The problem is that they don't want to learn. If I ask them to repeat, they complain to the headmaster about my "mechanical" method of teaching. They want to be let free to repeat what they want without being corrected. They absolutely don't care if they mispronouce or mispell words.
I sometimes have to listen to students who make an awful lot of mistakes and I can't intervene (according to the headmaster, who can't speak English).
Once we had a lecturer but the students didn't seem to care about him, too.
What shall I do?
I specialized in phonology and I know how important sounds are when learning a foreing language!!!

  • English -

    Perhaps you will get the students on your side if you explain WHY you are correcting them. It comes down to this: do they want to sound uneducated to an English speaker? Chances are that they do NOT want that. Would they like to be laughed AT or WITH?

    This is exactly why the first day of class we spend time on "how do you learn?" Once they know what kind of learner they are, they will do better in ALL classes, not just yours.

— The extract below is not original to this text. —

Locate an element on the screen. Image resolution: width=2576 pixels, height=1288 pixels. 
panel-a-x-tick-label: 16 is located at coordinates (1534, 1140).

    Get them to try to remember how they learned their native language (I assume it's Italian?) That is a Romance language and they are learning a Germanic language when they learn English.

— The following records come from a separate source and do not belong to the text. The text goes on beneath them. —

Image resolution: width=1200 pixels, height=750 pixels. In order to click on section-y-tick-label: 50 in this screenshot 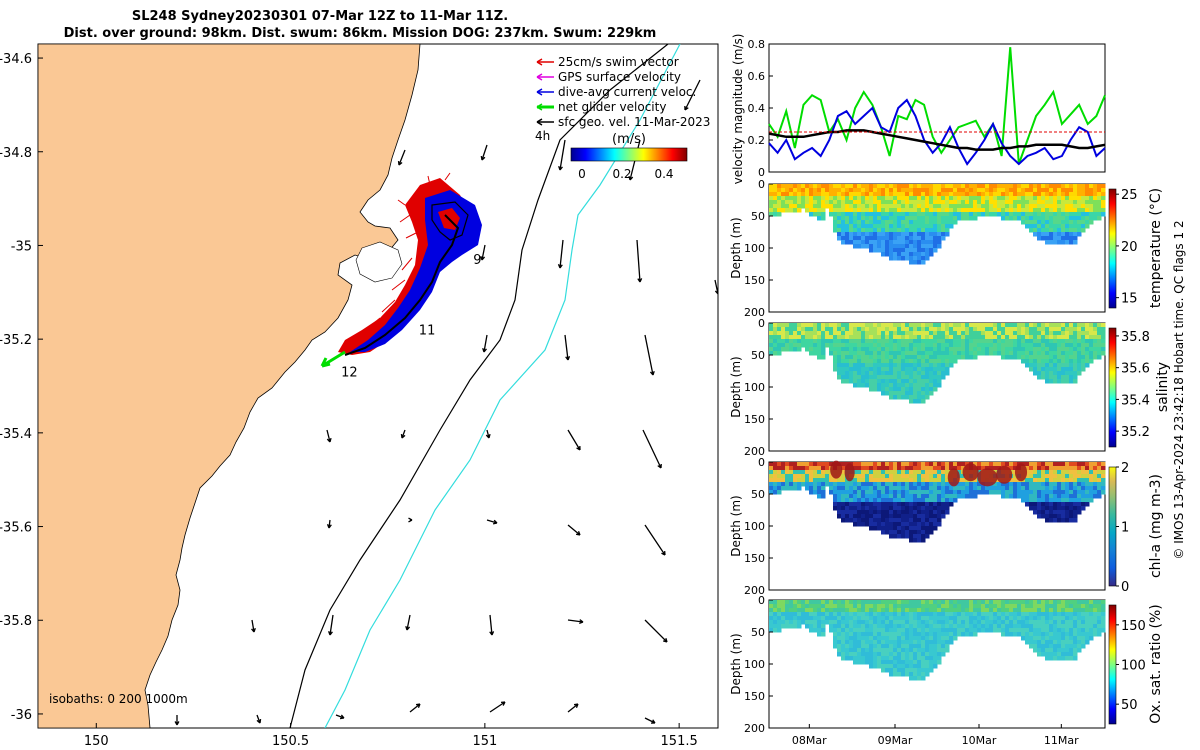, I will do `click(758, 216)`.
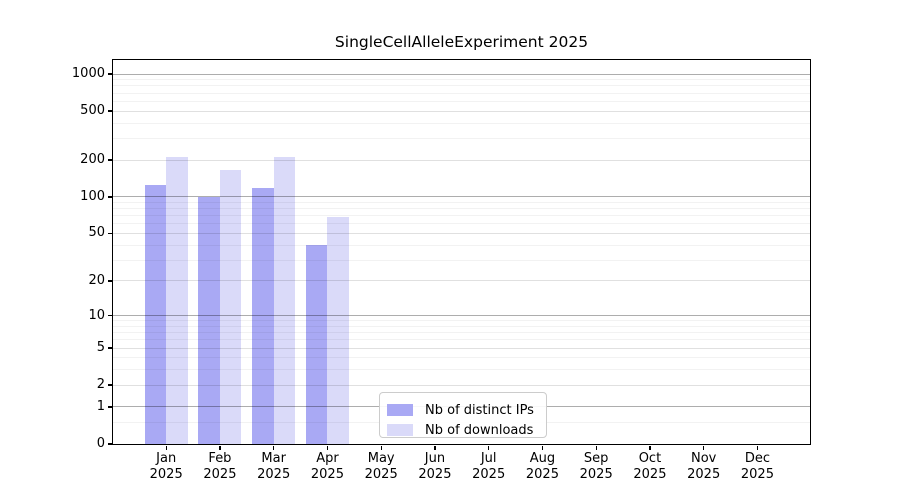 The image size is (900, 500). I want to click on x-tick-label-apr-2025: Apr 2025, so click(327, 466).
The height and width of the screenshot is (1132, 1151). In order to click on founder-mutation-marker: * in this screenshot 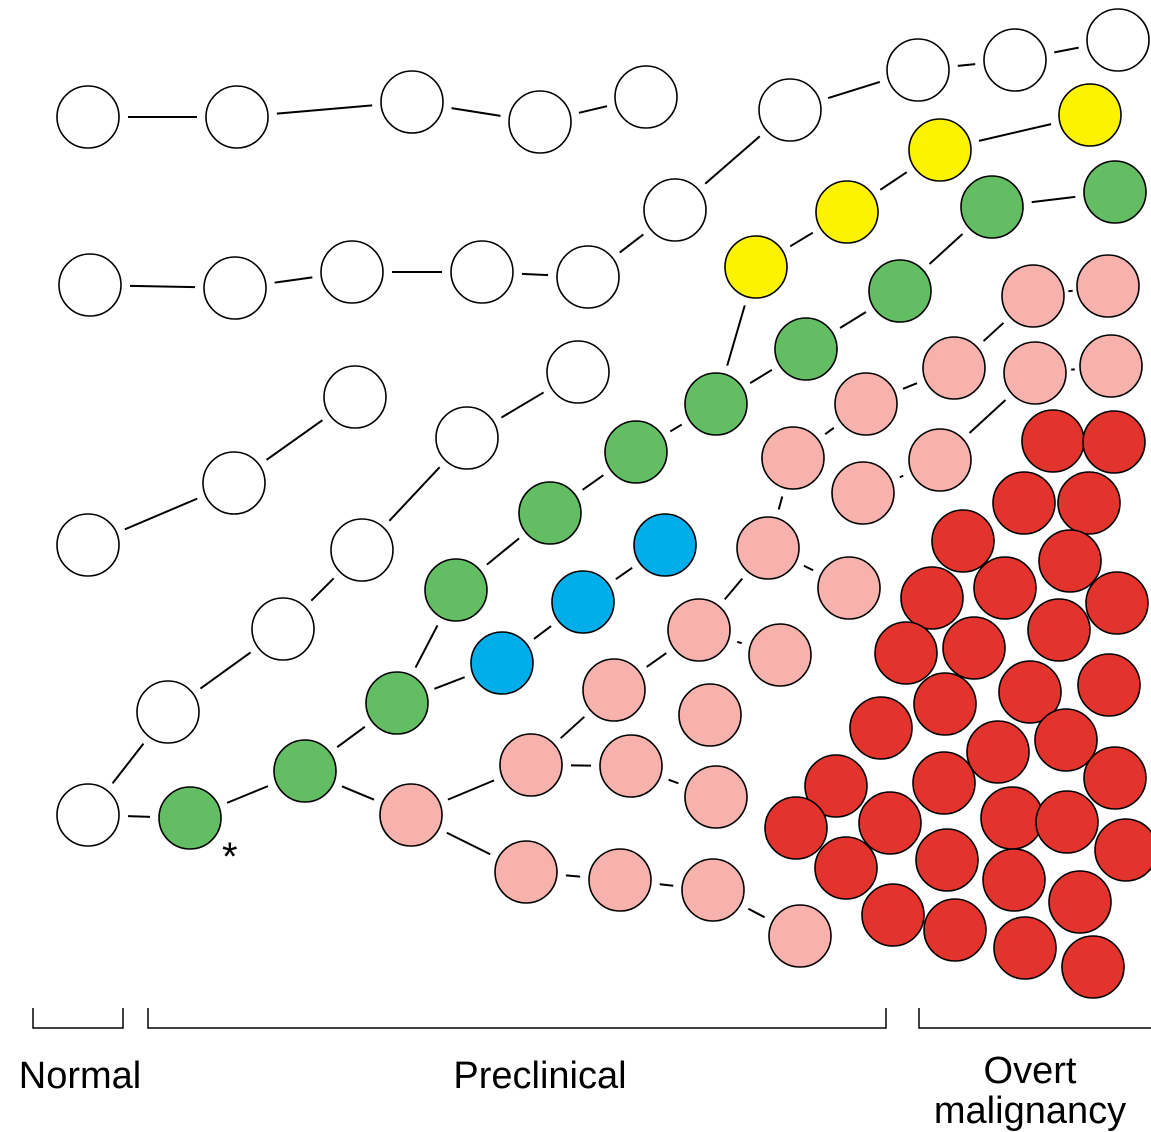, I will do `click(230, 857)`.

    There are really 3 modes of learning, however there are also combinations. 1) Do they learn orally? (easier for them) They they need to HEAR what they want to learn and repetition is a part of that. When they were first learning their mother tongue, didn't someone correct them and have them repeat until the sound was correct?

    2) Do they learn visually? Then that means they must SEE what they want to learn. I have lots of study habits I did with my students but I was more fortunate perhaps because most of my students were learning their 3rd language. Once a student learns how to learn 1 different language, they have a "dual" track to which they can add a 3rd, 4th, etc.

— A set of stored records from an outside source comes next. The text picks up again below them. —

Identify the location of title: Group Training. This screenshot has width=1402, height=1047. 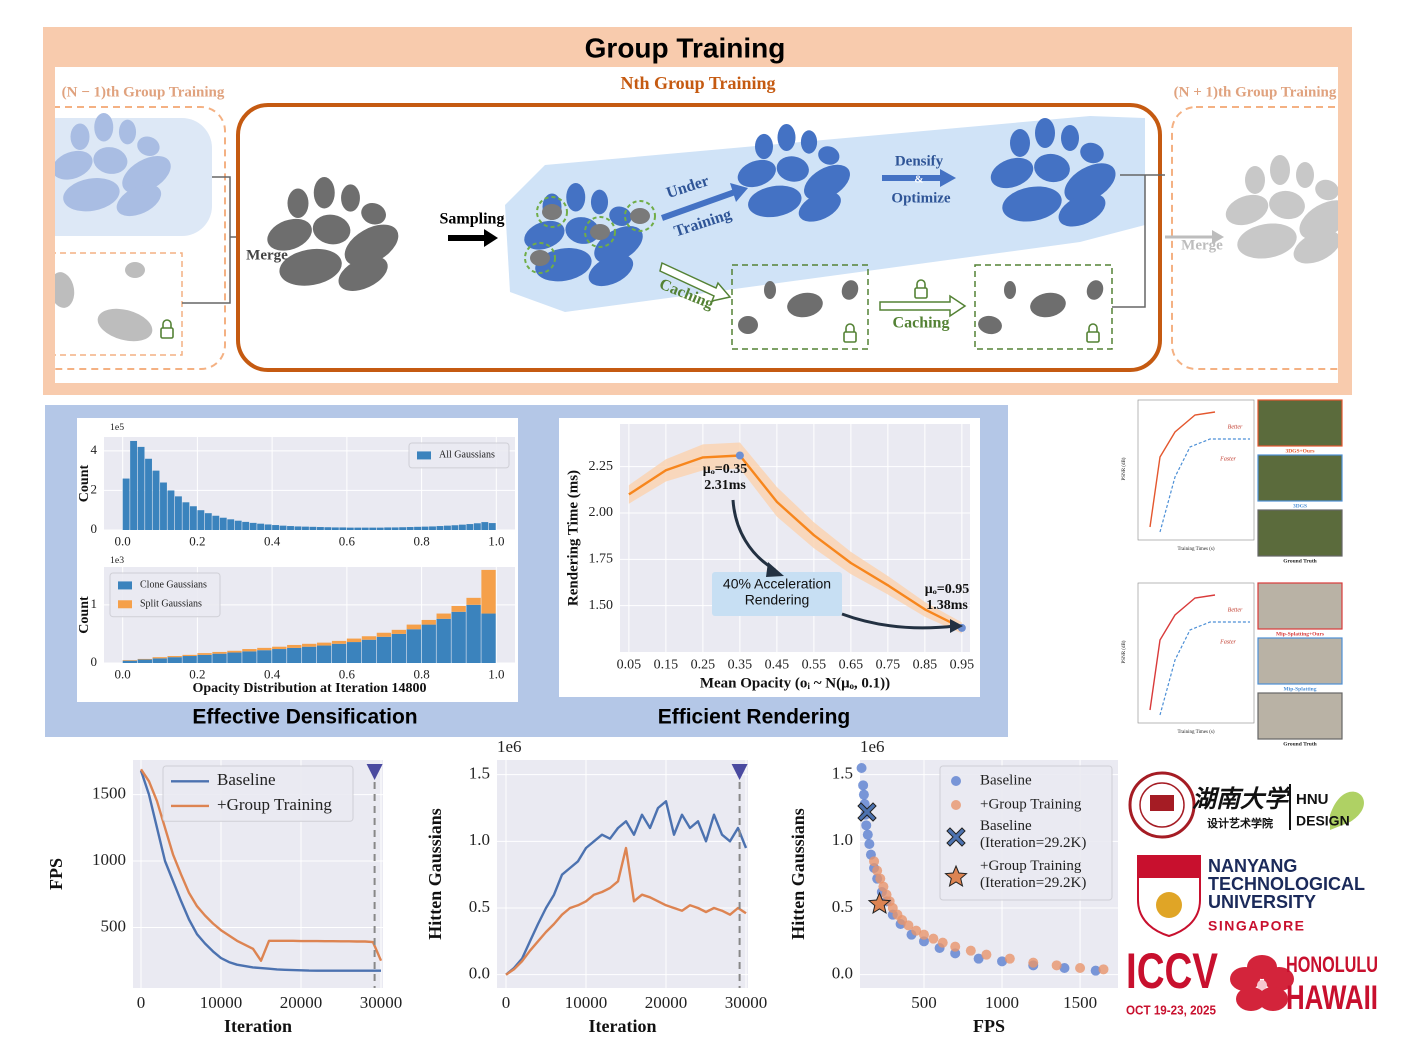
(686, 48).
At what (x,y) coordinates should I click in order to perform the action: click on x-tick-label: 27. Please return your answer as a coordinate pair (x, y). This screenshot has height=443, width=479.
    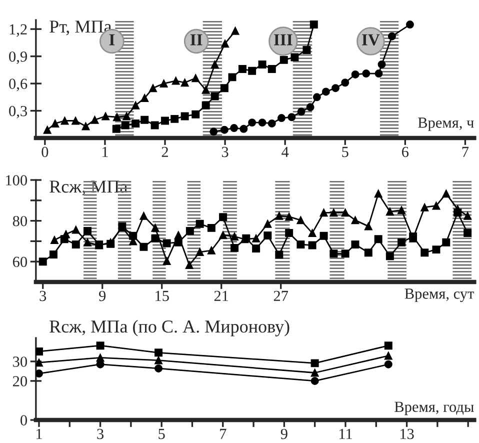
    Looking at the image, I should click on (281, 296).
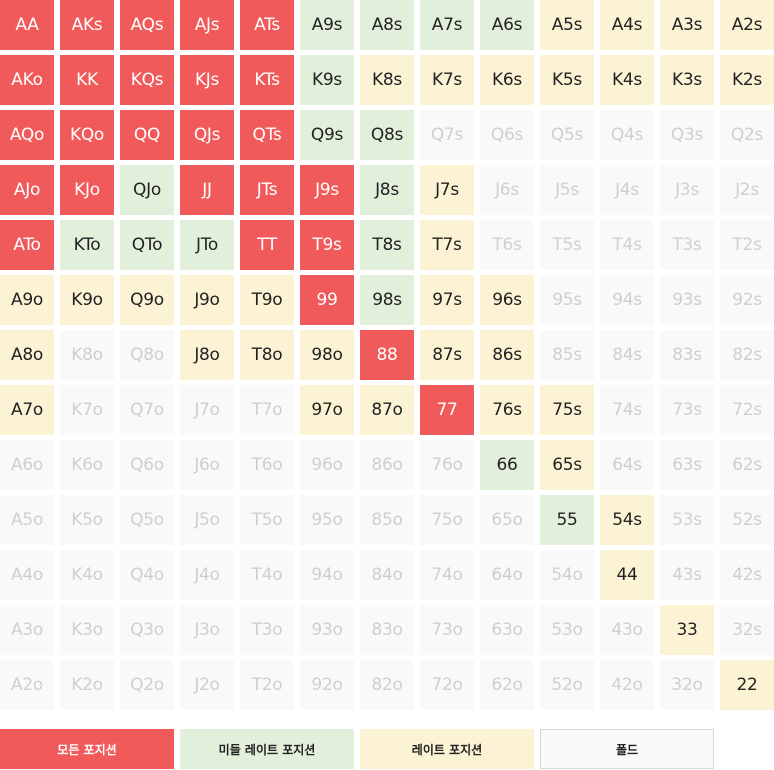 This screenshot has height=770, width=774. I want to click on hand-cell-87o: 87o, so click(387, 410).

    3) Do they learn kinesthetically? That is how I learn and it is the most difficult mode. That student needs to hear, see and physically be involved, by tracint the letters, etc. A very effective way was to label everything in the house and when, for example, they saw a chair, it was no longer a chair but silla or chaise, depending upon the language they were learning. Most of my students spoke Korean at home, English in their other classes, but either Spanish or French with me. Then they would SEE the target word, SAY the target word, HEAR the target word, sit on "the target word" etc. until TPR or Total Physical Response was set.

    I'll be happy to share lots of ideas with you, if you'd like. The faint at heart usually fled the first day when they discovered no English in my class. But who wants the students with a bad attitude? What you do is work on the attitude and when they learn that you only want the BEST for them, they will be on your side!

    Shame on the headmaster who does NOT speak English and does not understand what you are doing!

    Once upon a time our principal (who used to teach German and should have KNOWN what I was doing, grilled me with "WHAT are you doing, WHY are you doing, HOW do you do.....until I looked at him and said: "I KNOW what I'm doing; just get out of my way and let me do it!" He was actually a good friend and used to say that a lot to other students, winking at me!

    Do not lose heart! Once the students understand what you are doing and why, they have to be with you!